What you should do ▸
The records below should be set down in full, please, without any change.
*** Opening Extracted records ***
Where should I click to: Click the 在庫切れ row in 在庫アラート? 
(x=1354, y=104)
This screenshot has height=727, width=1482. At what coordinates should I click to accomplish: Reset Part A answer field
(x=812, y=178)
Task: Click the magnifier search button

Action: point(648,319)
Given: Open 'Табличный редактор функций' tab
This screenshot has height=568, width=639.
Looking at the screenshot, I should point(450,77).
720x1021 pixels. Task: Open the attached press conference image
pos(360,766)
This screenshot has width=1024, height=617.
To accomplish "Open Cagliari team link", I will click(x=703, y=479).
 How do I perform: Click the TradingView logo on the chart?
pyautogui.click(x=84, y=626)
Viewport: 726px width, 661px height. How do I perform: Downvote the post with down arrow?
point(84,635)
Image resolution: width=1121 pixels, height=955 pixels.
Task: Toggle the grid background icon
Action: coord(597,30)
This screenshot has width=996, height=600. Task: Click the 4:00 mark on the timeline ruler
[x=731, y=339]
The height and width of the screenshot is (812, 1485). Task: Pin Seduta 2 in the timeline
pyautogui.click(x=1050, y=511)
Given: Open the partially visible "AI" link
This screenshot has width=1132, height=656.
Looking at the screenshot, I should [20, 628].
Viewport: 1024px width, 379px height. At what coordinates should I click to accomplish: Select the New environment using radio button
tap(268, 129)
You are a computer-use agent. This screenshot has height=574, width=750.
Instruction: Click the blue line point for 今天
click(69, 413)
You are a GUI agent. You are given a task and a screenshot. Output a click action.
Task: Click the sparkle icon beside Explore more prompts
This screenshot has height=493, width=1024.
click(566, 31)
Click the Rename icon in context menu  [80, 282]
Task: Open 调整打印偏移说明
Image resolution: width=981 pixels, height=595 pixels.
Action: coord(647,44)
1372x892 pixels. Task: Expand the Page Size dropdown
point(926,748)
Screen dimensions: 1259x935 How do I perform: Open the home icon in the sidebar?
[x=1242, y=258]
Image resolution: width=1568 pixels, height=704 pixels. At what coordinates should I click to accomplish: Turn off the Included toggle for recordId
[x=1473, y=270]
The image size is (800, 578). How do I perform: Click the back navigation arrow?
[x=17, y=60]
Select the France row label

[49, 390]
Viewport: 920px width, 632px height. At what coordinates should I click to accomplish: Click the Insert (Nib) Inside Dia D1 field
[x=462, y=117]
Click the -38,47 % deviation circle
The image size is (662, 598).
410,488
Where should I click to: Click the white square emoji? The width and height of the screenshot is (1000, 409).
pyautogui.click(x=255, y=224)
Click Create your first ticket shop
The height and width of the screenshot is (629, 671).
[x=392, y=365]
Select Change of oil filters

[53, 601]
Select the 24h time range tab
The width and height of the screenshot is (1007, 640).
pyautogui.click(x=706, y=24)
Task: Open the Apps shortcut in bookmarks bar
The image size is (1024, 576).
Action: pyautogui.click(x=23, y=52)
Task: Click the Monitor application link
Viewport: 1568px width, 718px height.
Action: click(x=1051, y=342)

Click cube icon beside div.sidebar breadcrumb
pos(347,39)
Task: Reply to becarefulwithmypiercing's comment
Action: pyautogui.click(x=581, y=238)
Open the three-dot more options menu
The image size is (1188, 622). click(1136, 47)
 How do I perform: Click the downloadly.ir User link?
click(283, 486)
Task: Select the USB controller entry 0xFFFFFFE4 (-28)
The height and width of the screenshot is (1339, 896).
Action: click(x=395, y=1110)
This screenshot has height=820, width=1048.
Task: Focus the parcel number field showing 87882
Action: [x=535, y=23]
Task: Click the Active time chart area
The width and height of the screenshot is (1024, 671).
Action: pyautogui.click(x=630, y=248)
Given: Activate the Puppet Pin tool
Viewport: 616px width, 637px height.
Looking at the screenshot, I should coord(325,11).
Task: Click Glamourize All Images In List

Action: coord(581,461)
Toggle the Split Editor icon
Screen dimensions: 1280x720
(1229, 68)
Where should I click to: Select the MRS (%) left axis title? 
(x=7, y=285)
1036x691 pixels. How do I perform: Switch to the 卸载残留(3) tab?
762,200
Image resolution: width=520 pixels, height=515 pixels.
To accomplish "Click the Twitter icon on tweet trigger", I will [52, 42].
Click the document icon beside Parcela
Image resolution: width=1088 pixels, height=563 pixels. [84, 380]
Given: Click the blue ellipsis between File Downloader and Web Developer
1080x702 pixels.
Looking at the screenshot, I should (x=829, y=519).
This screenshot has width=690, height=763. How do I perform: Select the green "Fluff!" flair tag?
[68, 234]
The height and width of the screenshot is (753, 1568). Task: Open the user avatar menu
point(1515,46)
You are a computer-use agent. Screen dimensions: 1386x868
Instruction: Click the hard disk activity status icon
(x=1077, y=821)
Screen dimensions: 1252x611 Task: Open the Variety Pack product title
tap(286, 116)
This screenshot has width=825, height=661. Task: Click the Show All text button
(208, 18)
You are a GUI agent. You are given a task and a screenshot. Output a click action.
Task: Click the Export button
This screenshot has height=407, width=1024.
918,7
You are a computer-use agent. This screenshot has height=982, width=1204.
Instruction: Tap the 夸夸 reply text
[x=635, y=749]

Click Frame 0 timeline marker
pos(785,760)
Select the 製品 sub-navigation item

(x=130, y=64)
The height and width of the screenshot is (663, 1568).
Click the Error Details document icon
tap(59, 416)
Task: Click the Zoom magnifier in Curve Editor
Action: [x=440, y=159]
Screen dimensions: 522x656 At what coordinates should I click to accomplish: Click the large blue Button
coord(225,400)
*** Closing Extracted records ***
Task result ▸
Where should I click to: Click the 在庫切れ row in 在庫アラート? 
(x=1354, y=104)
This screenshot has height=727, width=1482. At what coordinates should I click to accomplish: Reset Part A answer field
(x=812, y=178)
Task: Click the magnifier search button

Action: point(648,319)
Given: Open 'Табличный редактор функций' tab
This screenshot has height=568, width=639.
Looking at the screenshot, I should point(450,77).
720x1021 pixels. Task: Open the attached press conference image
pos(360,766)
This screenshot has width=1024, height=617.
To accomplish "Open Cagliari team link", I will click(x=703, y=479).
 How do I perform: Click the TradingView logo on the chart?
pyautogui.click(x=84, y=626)
Viewport: 726px width, 661px height. How do I perform: Downvote the post with down arrow?
point(84,635)
Image resolution: width=1121 pixels, height=955 pixels.
Task: Toggle the grid background icon
Action: coord(597,30)
This screenshot has width=996, height=600. Task: Click the 4:00 mark on the timeline ruler
[x=731, y=339]
The height and width of the screenshot is (812, 1485). Task: Pin Seduta 2 in the timeline
pyautogui.click(x=1050, y=511)
Given: Open the partially visible "AI" link
This screenshot has width=1132, height=656.
Looking at the screenshot, I should [20, 628].
Viewport: 1024px width, 379px height. At what coordinates should I click to accomplish: Select the New environment using radio button
tap(268, 129)
You are a computer-use agent. This screenshot has height=574, width=750.
Instruction: Click the blue line point for 今天
click(69, 413)
You are a GUI agent. You are given a task and a screenshot. Output a click action.
Task: Click the sparkle icon beside Explore more prompts
This screenshot has height=493, width=1024.
click(566, 31)
Click the Rename icon in context menu  [80, 282]
Task: Open 调整打印偏移说明
Image resolution: width=981 pixels, height=595 pixels.
Action: coord(647,44)
1372x892 pixels. Task: Expand the Page Size dropdown
point(926,748)
Screen dimensions: 1259x935 How do I perform: Open the home icon in the sidebar?
[x=1242, y=258]
Image resolution: width=1568 pixels, height=704 pixels. At what coordinates should I click to accomplish: Turn off the Included toggle for recordId
[x=1473, y=270]
The image size is (800, 578). How do I perform: Click the back navigation arrow?
[x=17, y=60]
Select the France row label

[49, 390]
Viewport: 920px width, 632px height. At what coordinates should I click to accomplish: Click the Insert (Nib) Inside Dia D1 field
[x=462, y=117]
Click the -38,47 % deviation circle
The image size is (662, 598).
410,488
Where should I click to: Click the white square emoji? The width and height of the screenshot is (1000, 409).
pyautogui.click(x=255, y=224)
Click Create your first ticket shop
The height and width of the screenshot is (629, 671).
[x=392, y=365]
Select Change of oil filters

[53, 601]
Select the 24h time range tab
The width and height of the screenshot is (1007, 640).
pyautogui.click(x=706, y=24)
Task: Open the Apps shortcut in bookmarks bar
The image size is (1024, 576).
Action: pyautogui.click(x=23, y=52)
Task: Click the Monitor application link
Viewport: 1568px width, 718px height.
Action: click(x=1051, y=342)

Click cube icon beside div.sidebar breadcrumb
pos(347,39)
Task: Reply to becarefulwithmypiercing's comment
Action: pyautogui.click(x=581, y=238)
Open the three-dot more options menu
The image size is (1188, 622). click(1136, 47)
 How do I perform: Click the downloadly.ir User link?
click(283, 486)
Task: Select the USB controller entry 0xFFFFFFE4 (-28)
The height and width of the screenshot is (1339, 896).
Action: click(x=395, y=1110)
This screenshot has height=820, width=1048.
Task: Focus the parcel number field showing 87882
Action: [x=535, y=23]
Task: Click the Active time chart area
The width and height of the screenshot is (1024, 671).
Action: pyautogui.click(x=630, y=248)
Given: Activate the Puppet Pin tool
Viewport: 616px width, 637px height.
Looking at the screenshot, I should coord(325,11).
Task: Click Glamourize All Images In List

Action: coord(581,461)
Toggle the Split Editor icon
Screen dimensions: 1280x720
(1229, 68)
Where should I click to: Select the MRS (%) left axis title? 
(x=7, y=285)
1036x691 pixels. How do I perform: Switch to the 卸载残留(3) tab?
762,200
Image resolution: width=520 pixels, height=515 pixels.
To accomplish "Click the Twitter icon on tweet trigger", I will [52, 42].
Click the document icon beside Parcela
Image resolution: width=1088 pixels, height=563 pixels. [84, 380]
Given: Click the blue ellipsis between File Downloader and Web Developer
1080x702 pixels.
Looking at the screenshot, I should (x=829, y=519).
This screenshot has width=690, height=763. How do I perform: Select the green "Fluff!" flair tag?
[68, 234]
The height and width of the screenshot is (753, 1568). Task: Open the user avatar menu
point(1515,46)
You are a computer-use agent. Screen dimensions: 1386x868
Instruction: Click the hard disk activity status icon
(x=1077, y=821)
Screen dimensions: 1252x611 Task: Open the Variety Pack product title
tap(286, 116)
This screenshot has width=825, height=661. Task: Click the Show All text button
(208, 18)
You are a GUI agent. You are given a task and a screenshot. Output a click action.
Task: Click the Export button
This screenshot has height=407, width=1024.
918,7
You are a computer-use agent. This screenshot has height=982, width=1204.
Instruction: Tap the 夸夸 reply text
[x=635, y=749]

Click Frame 0 timeline marker
pos(785,760)
Select the 製品 sub-navigation item

(x=130, y=64)
The height and width of the screenshot is (663, 1568).
Click the Error Details document icon
tap(59, 416)
Task: Click the Zoom magnifier in Curve Editor
Action: [x=440, y=159]
Screen dimensions: 522x656 At what coordinates should I click to accomplish: Click the large blue Button
coord(225,400)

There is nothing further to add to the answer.